A storage is an external data store, the "final resting place" for vCons as they are processed by the conserver, and are specified for each chain. Examples of storages include S3, Mongo, postgres or a local file system. For some storages, such as the file system. S3 or mongo, the storage format is the standard vCon format. For relational storages, such as postgres, a schema is defined in the repo.

Encryption and Signing

vCons support encryption of the parent object, and each of the analysis sections can carry encrypted bodies. In addition, external URLs and the vCon itself are signed, allowing for tamper detection of the contents.

Data Projection

Since the vCon is a nested document, sometimes it is more convenient to format the data in a vCon in other formats, particularly for relational data storage. For instance, a call log link may need to provide a single database row for each vCon into a spreadsheet. A data projection picks and chooses the data inside the vCon to create the spreadsheet row. Normally, data is lost through a projection.

Sensitive Personal Data

The General Data Protection Regulation (GDPR) specifically mentions DNA, health records, and biometric data as types of personal data that are considered "special categories of personal data" (often referred to as "sensitive personal data"). These special categories of personal data are subject to additional protections under the GDPR due to their sensitive nature and the potential risks associated with their processing.

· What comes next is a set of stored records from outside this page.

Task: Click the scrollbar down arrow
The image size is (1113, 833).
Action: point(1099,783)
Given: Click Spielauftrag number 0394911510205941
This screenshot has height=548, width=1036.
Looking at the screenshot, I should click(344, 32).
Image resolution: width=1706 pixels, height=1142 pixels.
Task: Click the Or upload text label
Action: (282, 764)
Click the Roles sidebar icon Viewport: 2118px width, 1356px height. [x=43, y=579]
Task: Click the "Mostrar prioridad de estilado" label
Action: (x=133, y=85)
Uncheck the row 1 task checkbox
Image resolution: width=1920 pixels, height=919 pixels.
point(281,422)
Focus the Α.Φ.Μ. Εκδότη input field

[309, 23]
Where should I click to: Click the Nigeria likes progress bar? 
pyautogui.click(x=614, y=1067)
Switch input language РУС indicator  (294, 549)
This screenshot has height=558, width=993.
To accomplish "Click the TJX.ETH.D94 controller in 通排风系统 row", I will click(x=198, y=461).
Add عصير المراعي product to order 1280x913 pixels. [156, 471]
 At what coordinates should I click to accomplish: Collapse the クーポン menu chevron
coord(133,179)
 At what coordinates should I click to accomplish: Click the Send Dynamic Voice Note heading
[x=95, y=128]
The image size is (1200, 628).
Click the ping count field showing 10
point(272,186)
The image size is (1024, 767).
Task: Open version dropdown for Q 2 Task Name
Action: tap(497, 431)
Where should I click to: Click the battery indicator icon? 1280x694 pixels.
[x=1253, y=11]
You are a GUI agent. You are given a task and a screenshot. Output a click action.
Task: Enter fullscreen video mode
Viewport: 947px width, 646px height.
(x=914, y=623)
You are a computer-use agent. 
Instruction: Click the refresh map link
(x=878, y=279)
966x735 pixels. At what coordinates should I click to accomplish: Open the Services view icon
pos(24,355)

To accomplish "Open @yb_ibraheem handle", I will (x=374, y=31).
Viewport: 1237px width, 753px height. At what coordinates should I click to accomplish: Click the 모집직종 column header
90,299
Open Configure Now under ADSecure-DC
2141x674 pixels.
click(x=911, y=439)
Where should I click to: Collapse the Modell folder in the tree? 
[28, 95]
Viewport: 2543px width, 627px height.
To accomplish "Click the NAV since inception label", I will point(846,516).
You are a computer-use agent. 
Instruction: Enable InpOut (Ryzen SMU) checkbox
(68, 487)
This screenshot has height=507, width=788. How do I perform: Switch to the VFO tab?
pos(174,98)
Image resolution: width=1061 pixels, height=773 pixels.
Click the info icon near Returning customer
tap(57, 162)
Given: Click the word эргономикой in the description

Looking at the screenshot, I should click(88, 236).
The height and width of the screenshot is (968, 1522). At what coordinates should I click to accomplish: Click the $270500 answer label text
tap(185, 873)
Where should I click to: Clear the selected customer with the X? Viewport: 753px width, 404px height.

Article 9 of the GDPR addresses the processing of special categories of personal data, which includes the following types of data:

  • Racial or ethnic origin

  • Political opinions

  • Religious or philosophical beliefs

  • Trade union membership

  • Genetic data (which includes DNA)

  • Biometric data (where processed to uniquely identify a person)

  • Health data (which includes health records)

  • Data concerning a person's sex life or sexual orientation

The processing of special categories of personal data is generally prohibited under the GDPR, with certain exceptions. Article 9(2) of the GDPR provides a list of specific conditions under which the processing of special categories of personal data may be permitted. These conditions include, but are not limited to, the following:

  • The data subject has given explicit consent to the processing for one or more specified purposes (unless prohibited by EU or member state law).

  • The processing is necessary for the purposes of carrying out the obligations and exercising specific rights of the data controller or data subject in the field of employment, social security, and social protection law (subject to certain safeguards).

  • The processing is necessary to protect the vital interests of the data subject or another person where the data subject is physically or legally incapable of giving consent.

  • The processing relates to personal data that has been made public by the data subject.

  • The processing is necessary for the establishment, exercise, or defense of legal claims or for courts acting in their judicial capacity.

  • The processing is necessary for reasons of substantial public interest, based on EU or member state law.

  • The processing is necessary for medical diagnosis, the provision of health or social care, or the management of health or social care systems (subject to certain safeguards).

  • The processing is necessary for reasons of public interest in the area of public health (subject to certain safeguards).

Organizations that process special categories of personal data must comply with these additional requirements and ensure that they have a valid legal basis for processing such data. They must also implement appropriate safeguards to protect the rights and freedoms of data subjects.